NVSHMEM Release 1.1.3

This is the NVIDIA® NVSHMEM™ 1.1.3 release notes.

Key Features And Enhancements

This NVSHMEM release includes the following key features and enhancements:
  • Implemented the nvshmem_<type>_put_signal API from OpenSHMEM 1.5.

  • Added the nvshmemx_signal_op API.

  • Optimized the implementation of a signal set operation over P2P connected GPUs.

  • Optimized the performance of the nvshmem_fence() function.

  • Optimized the latency of the NVSHMEM atomics API.

  • Fixed a bug in the nvshmem_ptr API.

  • Fixed a bug in the implementation of the host-side strided transfer (iput, iget,and so on) API.

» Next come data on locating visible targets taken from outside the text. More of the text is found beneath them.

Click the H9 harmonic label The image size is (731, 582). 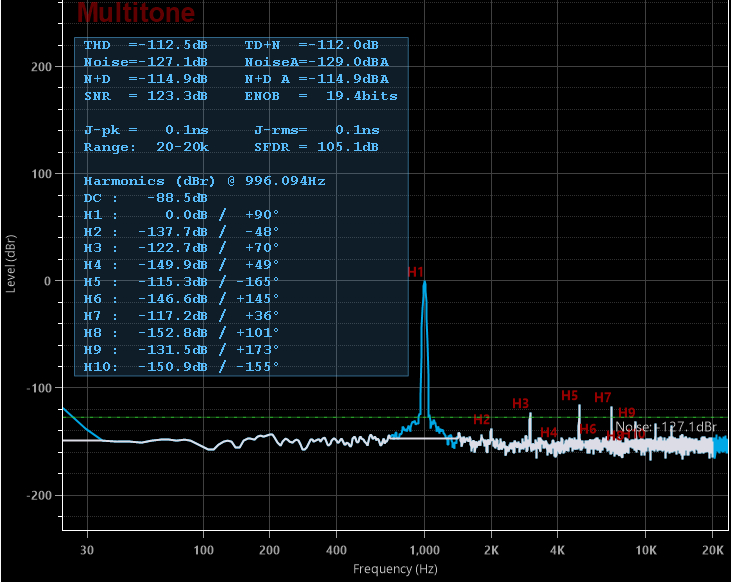point(627,412)
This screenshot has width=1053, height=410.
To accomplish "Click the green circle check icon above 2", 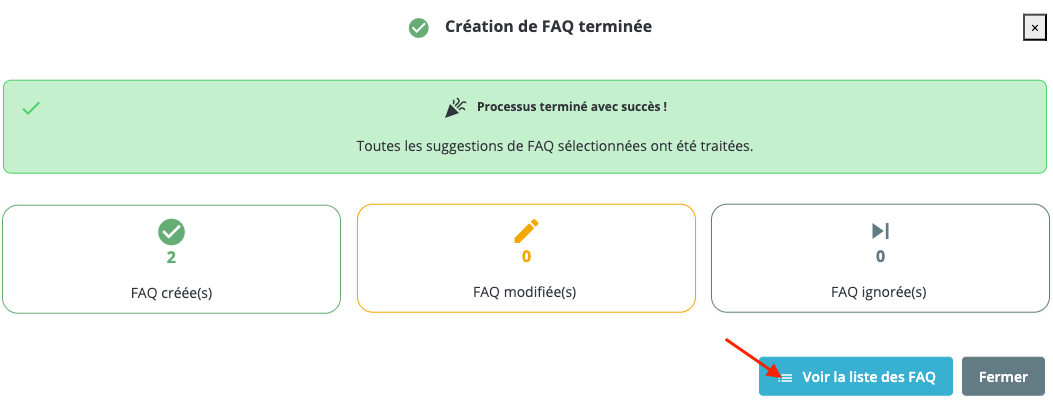I will (x=172, y=231).
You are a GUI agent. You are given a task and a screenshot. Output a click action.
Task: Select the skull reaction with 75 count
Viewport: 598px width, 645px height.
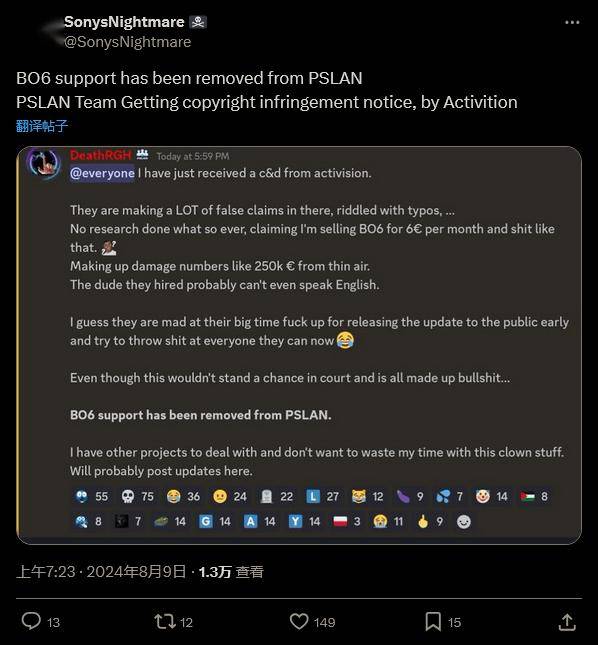point(137,497)
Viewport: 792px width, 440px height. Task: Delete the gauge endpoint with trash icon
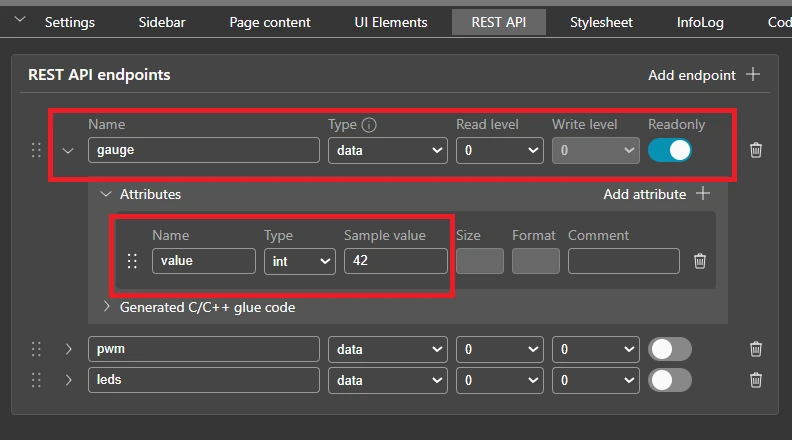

  • Fixed a bug in the on-stream reduction for the long long datatype.

  • Fixed a hang during nvshmem barrier collective operation.


NVSHMEM 1.1.3 has been tested with the following:

Known Issues

  • NVSHMEM and libraries that use NVSHMEM can only be built as static libraries, not as shared libraries.

    This is because linking of CUDA device symbols does not work across shared libraries.

  • NVSHMEM collective operations with active sets are known not to work in some scenarios.

  • Concurrent NVSHMEM memory allocation operations and collective operations are not supported.

  • nvshmem_barrier*, nvshmem_quiet and nvshmem_wait_until only ensure PE-PE ordering and visibility on systems with both NVLink and InfiniBand.

    They do not ensure global ordering and visibility.